FDA Issues Warning Letter to Bayer for Finished-Products Manufacturing Plant
The FDA has issued a Warning Letter to Bayer for good manufacturing practices (GMP) violations for finished pharmaceuticals based on an inspection of the company’s manufacturing facility in Leverkusen, Germany. The Letter was in response to a FDA inspection from January 12–20, 2017. The Letter was issued in November 2017 and posted on the FDA website in February 2018.
The FDA cited the company for several issues, including for failing to establish and follow adequate written procedures for cleaning and maintenance of equipment. It noted that the company’s cleaning practices for non-dedicated equipment were inadequate, and the agency observed residue on the company’s manufacturing equipment. The agency said the company did not sufficiently access whether US shipped products manufactured with the materials of concern were cross-contaminated.
The FDA also said that the company’s investigations into product-quality complaints were inadequate. It said that the company did not determine a root cause for a container-closure defect. The agency noted that the company’s supplier informed the company of the defect, but the agency said that the company did not address it in its investigation. The FDA also said that the investigation failed to include an examination of retain samples or review past complaints to identify other instances of bag-integrity defects.
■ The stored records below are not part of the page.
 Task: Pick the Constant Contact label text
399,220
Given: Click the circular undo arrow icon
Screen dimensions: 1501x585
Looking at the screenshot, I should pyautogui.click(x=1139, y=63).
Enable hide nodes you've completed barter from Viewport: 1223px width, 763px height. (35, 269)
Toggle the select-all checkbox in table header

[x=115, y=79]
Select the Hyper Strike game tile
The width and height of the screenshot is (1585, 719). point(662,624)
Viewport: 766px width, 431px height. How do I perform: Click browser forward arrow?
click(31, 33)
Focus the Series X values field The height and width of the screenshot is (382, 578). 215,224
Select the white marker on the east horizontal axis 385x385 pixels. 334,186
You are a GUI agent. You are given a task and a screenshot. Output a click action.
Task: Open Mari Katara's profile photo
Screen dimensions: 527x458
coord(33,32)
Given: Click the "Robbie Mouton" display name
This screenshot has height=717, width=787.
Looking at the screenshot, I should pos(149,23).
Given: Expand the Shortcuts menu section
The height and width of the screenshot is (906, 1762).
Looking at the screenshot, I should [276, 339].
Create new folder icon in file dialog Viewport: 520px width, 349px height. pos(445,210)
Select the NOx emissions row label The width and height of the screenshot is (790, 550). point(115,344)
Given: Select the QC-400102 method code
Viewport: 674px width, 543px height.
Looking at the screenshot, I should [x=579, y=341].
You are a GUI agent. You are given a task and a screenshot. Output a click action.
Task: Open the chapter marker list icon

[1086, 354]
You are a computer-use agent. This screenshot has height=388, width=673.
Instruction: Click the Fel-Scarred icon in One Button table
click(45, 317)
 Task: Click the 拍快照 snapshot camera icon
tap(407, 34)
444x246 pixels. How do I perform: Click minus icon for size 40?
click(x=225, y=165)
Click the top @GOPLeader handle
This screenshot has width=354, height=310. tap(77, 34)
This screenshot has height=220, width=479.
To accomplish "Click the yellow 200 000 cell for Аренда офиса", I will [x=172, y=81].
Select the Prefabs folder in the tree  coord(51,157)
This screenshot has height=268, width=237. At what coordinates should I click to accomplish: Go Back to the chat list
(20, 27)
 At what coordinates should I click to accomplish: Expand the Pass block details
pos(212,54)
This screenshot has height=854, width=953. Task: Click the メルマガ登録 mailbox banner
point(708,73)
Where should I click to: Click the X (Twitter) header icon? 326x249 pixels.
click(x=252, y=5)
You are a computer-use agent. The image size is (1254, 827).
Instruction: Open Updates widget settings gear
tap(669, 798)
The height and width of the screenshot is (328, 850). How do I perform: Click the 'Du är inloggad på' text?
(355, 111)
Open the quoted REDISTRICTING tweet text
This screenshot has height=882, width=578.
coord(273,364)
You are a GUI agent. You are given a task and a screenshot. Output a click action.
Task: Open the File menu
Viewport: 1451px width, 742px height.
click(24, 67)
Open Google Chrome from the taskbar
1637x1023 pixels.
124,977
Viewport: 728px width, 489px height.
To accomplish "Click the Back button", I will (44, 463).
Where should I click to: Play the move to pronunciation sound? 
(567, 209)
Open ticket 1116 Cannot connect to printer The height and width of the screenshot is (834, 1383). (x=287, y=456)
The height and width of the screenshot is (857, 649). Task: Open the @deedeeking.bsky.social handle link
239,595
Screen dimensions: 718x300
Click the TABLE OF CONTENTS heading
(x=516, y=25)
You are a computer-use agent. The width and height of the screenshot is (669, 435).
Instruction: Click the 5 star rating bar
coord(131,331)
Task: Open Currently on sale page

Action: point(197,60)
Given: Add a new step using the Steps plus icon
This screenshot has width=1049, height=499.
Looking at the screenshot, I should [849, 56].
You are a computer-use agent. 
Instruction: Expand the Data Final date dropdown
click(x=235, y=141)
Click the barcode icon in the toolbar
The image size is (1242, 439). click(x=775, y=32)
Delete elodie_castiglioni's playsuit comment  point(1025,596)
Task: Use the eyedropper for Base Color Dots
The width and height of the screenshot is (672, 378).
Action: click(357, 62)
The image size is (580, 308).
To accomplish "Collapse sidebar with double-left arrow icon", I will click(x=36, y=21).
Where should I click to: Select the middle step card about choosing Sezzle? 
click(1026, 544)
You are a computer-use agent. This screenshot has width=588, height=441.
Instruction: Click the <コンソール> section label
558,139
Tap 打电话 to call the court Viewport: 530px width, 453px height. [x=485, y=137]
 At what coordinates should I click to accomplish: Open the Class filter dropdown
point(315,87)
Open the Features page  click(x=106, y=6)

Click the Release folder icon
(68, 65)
The agency also noted that company’s quality-control unit did not sufficiently oversee adequacy of procedures at its facility to assure drug-product quality, which included instances of discarded training records and discarded automated visual-inspection machine parameters.
The agency also noted that in reviewing audit trails, its investigator observed unreported data from in-process tablet weight checks. The agency also noted that the company, as part of data-integrity remediation plan, did not include an assessment of other products manufactured and tested at its facility and investigate potential data-integrity lapses in other manufacturing systems.
The FDA outlined several actions for the company to take to address the issues cited in the Warning Letter. The FDA requested that the company provide a retrospective review supporting the safety and purity of each batch of product manufactured concerning the product(s) of concern that remain within expiry in the US market. The agency asked that Bayer include a summary report of analytical testing results supporting its conclusions and provide scientific justification for any batch that it proposes to include and that remains within expiry from the retrospective testing. The agency also asked for a comprehensive plan to assess cleaning procedures, practices, and validations for each piece of manufacturing equipment used to manufacture more than one product. It also asked that the company include its plans to ensure that powder residues are removed from room surfaces as part of product changeovers.
With respect to issues relating to investigating failure of a batch or its components, including issues of bag integrity, the FDA requested that the company provide the following:
- A list of all complaints received from 2014 to the present that indicate potential bag non-integrity, with detailed descriptions including complaint dates, product names, batch numbers, description of complaint, exact breach locations, root causes, and corrective action and preventive action (CAPA). The agency also asked that the company include its final, updated investigations into issues observed in the batches of interest.
- A retrospective review of all investigations relating to complaints that could impact the quality of products within expiry in the US market, including an assessment of the depth of investigation, identification of potential root causes, review of related trends, and CAPA;
- A full assessment and remediation of the company’s systems for investigating complaints, failures, and deviations to ensure they are thorough, scientifically sound, and culminate in appropriate and effective CAPA;
- Procedures requiring more thorough examination or testing of retention samples during investigations, including both the complaint batch and other potentially affected batches;
- Procedures that ensure each complaint of a critical defect is carefully evaluated to determine whether marketed products may be impacted; and
- Improvements in the company’s ongoing monitoring of vendor or contractor acceptability and an explanation for how it will ensure that vendors notify it about significant deviations or potential defects in materials (e.g., by modifying quality agreements).
With respect to quality-control issues, the FDA asked that the company reassess any systems or activities associated with drug manufacturing or testing equipment that it considers “non-GMP.” It also requested that Bayer provide its reassessment and describe improvements in its procedures for document handling, retention, and destruction. In addition, the agency asked the company to review its training program’s effectiveness, including but not limited to evaluating the reason(s) that some individuals failed to follow standard operating procedures.
As part of Bayer’s retrospective tablet-weight assessment, the agency asked that Bayer explain whether its findings impact data supporting tablet-manufacturing equipment qualification and manufacturing process validation studies. It also asked that the company provide a summary listing of equipment qualification and process-validation documents that it reviewed.